已存条目
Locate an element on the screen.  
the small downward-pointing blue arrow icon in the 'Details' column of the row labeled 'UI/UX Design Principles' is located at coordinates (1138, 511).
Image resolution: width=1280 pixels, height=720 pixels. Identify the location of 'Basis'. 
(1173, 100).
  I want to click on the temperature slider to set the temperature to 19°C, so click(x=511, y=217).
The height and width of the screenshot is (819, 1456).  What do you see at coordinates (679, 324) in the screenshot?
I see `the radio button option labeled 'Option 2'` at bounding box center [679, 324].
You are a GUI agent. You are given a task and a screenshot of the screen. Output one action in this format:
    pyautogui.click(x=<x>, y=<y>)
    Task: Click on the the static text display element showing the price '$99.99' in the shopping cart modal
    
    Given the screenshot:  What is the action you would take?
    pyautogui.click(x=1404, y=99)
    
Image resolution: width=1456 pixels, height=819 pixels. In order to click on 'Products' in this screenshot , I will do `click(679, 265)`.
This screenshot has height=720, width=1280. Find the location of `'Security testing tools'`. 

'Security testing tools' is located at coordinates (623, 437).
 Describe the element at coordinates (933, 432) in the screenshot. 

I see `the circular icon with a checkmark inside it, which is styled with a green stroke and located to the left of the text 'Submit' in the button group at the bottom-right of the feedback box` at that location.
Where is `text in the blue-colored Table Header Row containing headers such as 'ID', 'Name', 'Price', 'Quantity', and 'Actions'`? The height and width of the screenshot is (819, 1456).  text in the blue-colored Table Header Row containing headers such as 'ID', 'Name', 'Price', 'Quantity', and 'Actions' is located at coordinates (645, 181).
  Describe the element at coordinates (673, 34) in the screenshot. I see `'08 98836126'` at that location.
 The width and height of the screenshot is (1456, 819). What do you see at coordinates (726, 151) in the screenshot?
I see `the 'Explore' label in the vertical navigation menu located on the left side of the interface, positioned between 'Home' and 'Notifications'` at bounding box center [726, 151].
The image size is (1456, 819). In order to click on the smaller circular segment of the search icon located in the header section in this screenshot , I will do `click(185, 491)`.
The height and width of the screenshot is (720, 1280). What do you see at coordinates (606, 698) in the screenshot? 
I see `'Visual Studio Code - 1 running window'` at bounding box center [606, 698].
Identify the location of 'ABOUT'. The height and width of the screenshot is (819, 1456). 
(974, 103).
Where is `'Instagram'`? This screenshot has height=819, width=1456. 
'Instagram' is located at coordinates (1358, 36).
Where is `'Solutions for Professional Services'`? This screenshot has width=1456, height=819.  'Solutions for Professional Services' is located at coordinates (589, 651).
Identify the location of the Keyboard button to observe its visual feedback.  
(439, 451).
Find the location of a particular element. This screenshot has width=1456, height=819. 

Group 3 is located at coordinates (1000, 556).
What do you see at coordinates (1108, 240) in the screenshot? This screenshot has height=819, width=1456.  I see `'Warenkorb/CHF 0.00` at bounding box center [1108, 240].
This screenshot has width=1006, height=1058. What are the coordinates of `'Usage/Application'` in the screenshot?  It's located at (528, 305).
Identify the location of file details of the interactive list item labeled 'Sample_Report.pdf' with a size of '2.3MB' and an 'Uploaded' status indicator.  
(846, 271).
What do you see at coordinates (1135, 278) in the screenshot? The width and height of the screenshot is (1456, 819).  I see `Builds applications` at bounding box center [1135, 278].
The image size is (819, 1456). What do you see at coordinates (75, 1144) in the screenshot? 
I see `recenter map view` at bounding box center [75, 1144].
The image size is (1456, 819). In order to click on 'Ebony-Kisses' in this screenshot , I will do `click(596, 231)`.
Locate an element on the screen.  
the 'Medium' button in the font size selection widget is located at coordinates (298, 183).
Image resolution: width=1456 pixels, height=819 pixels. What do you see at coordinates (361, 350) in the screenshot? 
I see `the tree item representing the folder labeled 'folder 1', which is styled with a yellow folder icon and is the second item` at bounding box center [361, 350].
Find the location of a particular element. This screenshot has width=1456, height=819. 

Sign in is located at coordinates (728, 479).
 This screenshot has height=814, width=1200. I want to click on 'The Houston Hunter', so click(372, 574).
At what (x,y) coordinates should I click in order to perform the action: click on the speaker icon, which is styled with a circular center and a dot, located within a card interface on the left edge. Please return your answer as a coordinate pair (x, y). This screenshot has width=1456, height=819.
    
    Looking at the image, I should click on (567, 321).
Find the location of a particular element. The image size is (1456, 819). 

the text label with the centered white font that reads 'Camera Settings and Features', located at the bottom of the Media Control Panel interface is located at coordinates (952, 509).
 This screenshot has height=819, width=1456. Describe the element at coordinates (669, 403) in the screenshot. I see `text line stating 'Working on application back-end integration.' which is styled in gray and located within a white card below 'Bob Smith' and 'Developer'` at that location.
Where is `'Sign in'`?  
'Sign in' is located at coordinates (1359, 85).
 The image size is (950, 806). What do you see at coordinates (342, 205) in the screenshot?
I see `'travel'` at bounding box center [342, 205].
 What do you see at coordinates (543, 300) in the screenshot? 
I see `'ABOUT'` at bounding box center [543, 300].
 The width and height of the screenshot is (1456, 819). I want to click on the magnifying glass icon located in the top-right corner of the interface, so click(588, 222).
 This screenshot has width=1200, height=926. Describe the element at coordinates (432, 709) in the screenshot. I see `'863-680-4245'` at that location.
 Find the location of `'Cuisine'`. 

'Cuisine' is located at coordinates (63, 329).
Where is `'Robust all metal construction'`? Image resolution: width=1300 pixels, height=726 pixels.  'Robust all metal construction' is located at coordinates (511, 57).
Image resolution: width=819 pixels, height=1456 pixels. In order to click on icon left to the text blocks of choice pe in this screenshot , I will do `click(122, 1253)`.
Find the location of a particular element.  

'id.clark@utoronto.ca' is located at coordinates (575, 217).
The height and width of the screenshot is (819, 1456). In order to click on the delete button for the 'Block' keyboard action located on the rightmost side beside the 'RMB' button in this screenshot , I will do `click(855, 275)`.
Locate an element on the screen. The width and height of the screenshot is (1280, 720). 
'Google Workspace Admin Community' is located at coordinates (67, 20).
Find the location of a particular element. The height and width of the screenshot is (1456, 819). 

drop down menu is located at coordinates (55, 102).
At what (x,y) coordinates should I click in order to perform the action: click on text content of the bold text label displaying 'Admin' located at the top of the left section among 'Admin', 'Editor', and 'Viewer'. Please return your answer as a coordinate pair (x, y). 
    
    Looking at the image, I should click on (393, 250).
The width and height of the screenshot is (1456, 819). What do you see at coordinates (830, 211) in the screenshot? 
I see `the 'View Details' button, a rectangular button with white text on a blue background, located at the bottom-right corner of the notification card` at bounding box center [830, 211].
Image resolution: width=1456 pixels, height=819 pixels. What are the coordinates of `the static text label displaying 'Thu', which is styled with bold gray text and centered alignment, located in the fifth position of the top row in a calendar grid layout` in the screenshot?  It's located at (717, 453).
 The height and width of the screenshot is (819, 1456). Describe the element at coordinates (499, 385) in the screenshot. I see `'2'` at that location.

# [设定题目]
从列表中含有“Find the location of a particular element. The image”的那一行起，到含有“the text label”的那一行止，逐字照抄这几行，首尾两行都算在内。

# [最终结果]
Find the location of a particular element. The image size is (1456, 819). 

the text label with the centered white font that reads 'Camera Settings and Features', located at the bottom of the Media Control Panel interface is located at coordinates (952, 509).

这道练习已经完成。